**** Source data

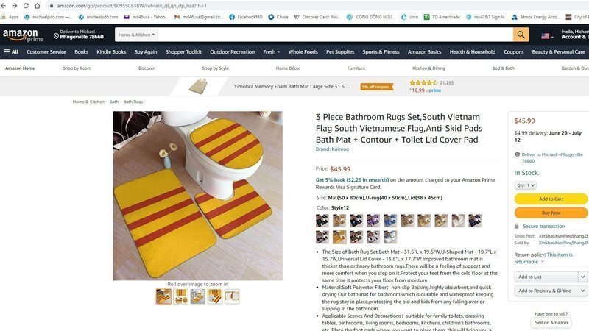Expand the Add to Registry & Gifting dropdown

551,291
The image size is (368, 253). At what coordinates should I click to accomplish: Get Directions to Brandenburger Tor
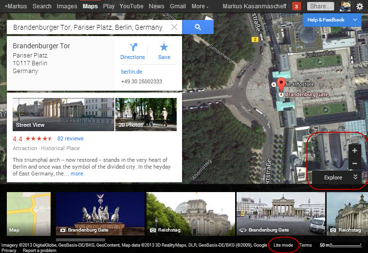(x=132, y=51)
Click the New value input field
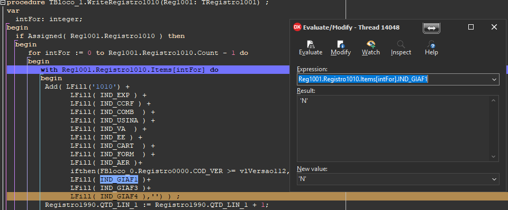This screenshot has width=508, height=210. [393, 179]
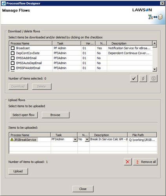Click the Upload button
The height and width of the screenshot is (196, 166).
pyautogui.click(x=18, y=171)
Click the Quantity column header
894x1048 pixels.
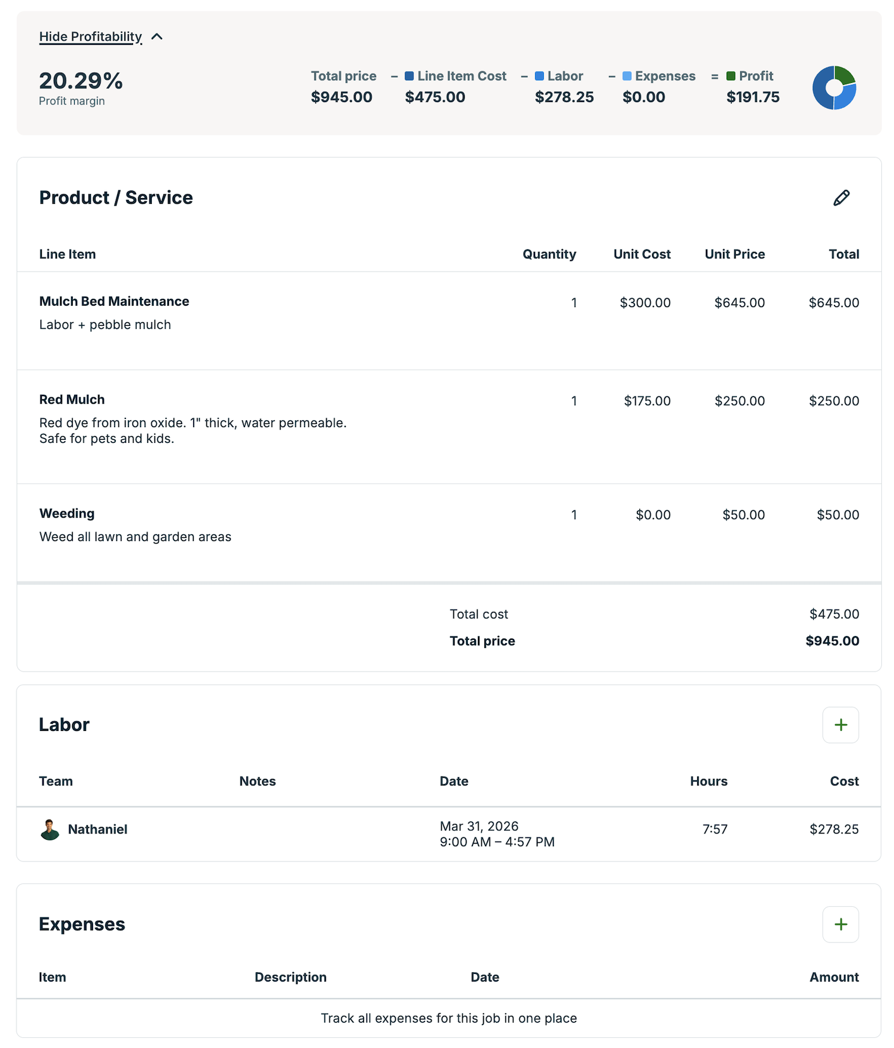click(549, 254)
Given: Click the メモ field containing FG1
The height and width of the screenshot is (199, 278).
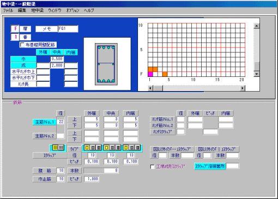Looking at the screenshot, I should (x=68, y=29).
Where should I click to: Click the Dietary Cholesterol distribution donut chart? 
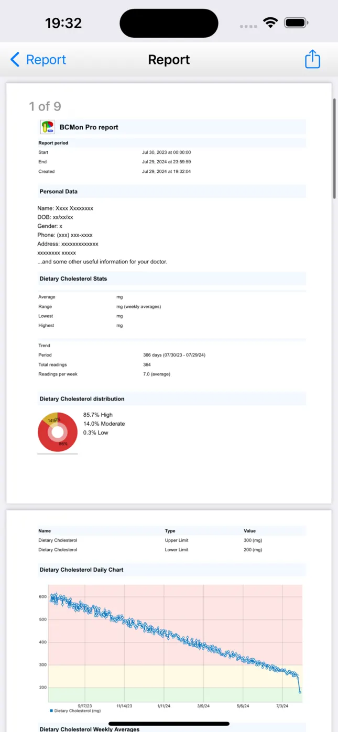coord(58,432)
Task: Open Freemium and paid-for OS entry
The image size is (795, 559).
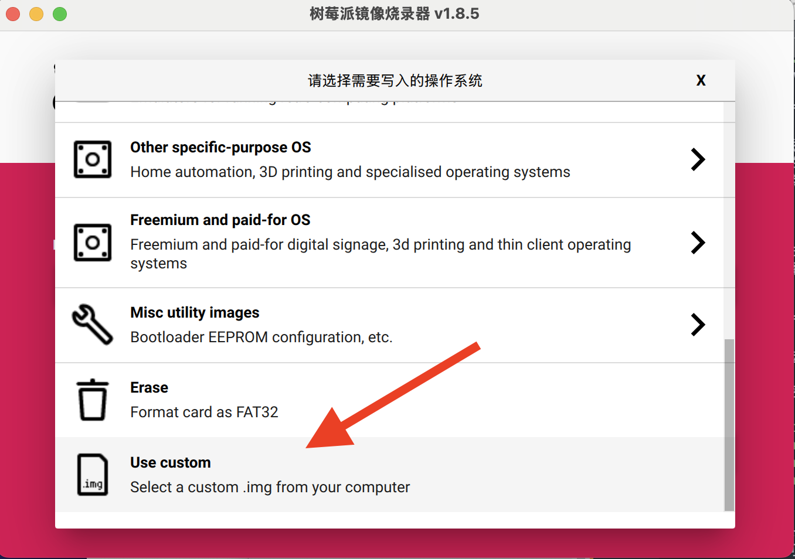Action: click(x=293, y=242)
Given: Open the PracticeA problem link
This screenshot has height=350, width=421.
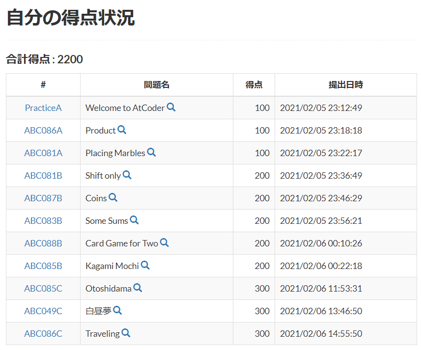Looking at the screenshot, I should [x=43, y=108].
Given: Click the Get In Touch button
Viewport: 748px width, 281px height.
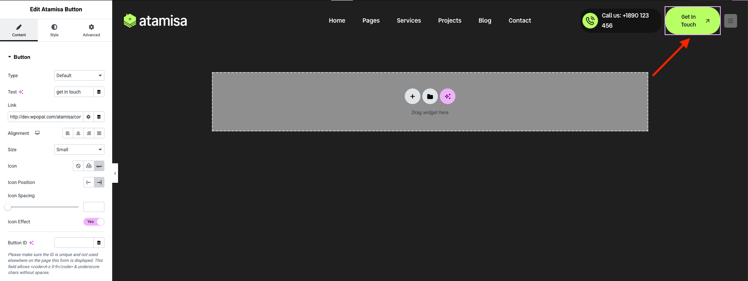Looking at the screenshot, I should pyautogui.click(x=692, y=21).
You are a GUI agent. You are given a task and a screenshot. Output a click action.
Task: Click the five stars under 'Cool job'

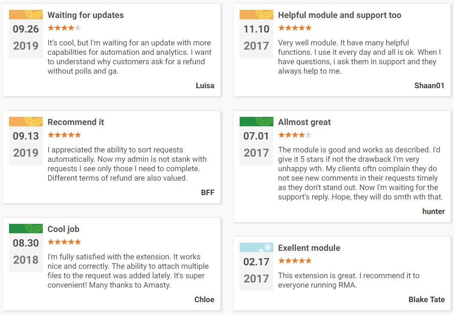64,242
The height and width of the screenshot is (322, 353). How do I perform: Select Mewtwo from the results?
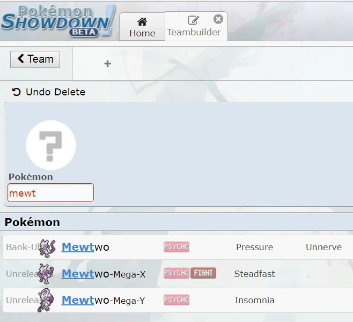pyautogui.click(x=85, y=247)
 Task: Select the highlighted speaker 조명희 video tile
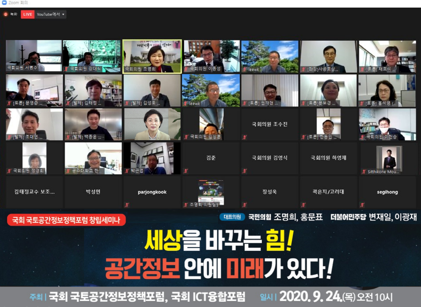(152, 56)

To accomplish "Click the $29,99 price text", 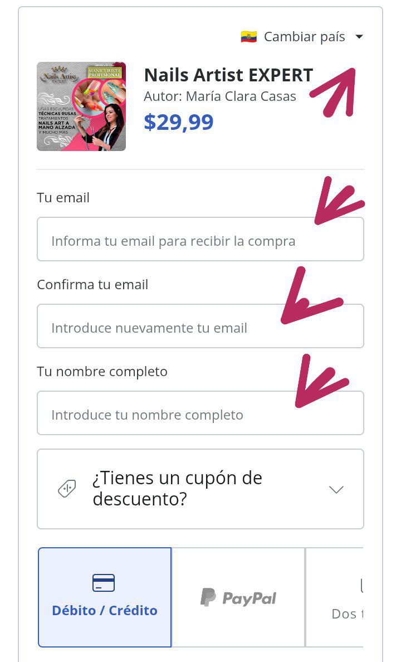I will pos(179,122).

********

* Instructions for the task
Scan the records above for the word "Open". Show each line in which it appears.

* Task solution
Task: Open Freemium and paid-for OS entry
Given: Open the PracticeA problem link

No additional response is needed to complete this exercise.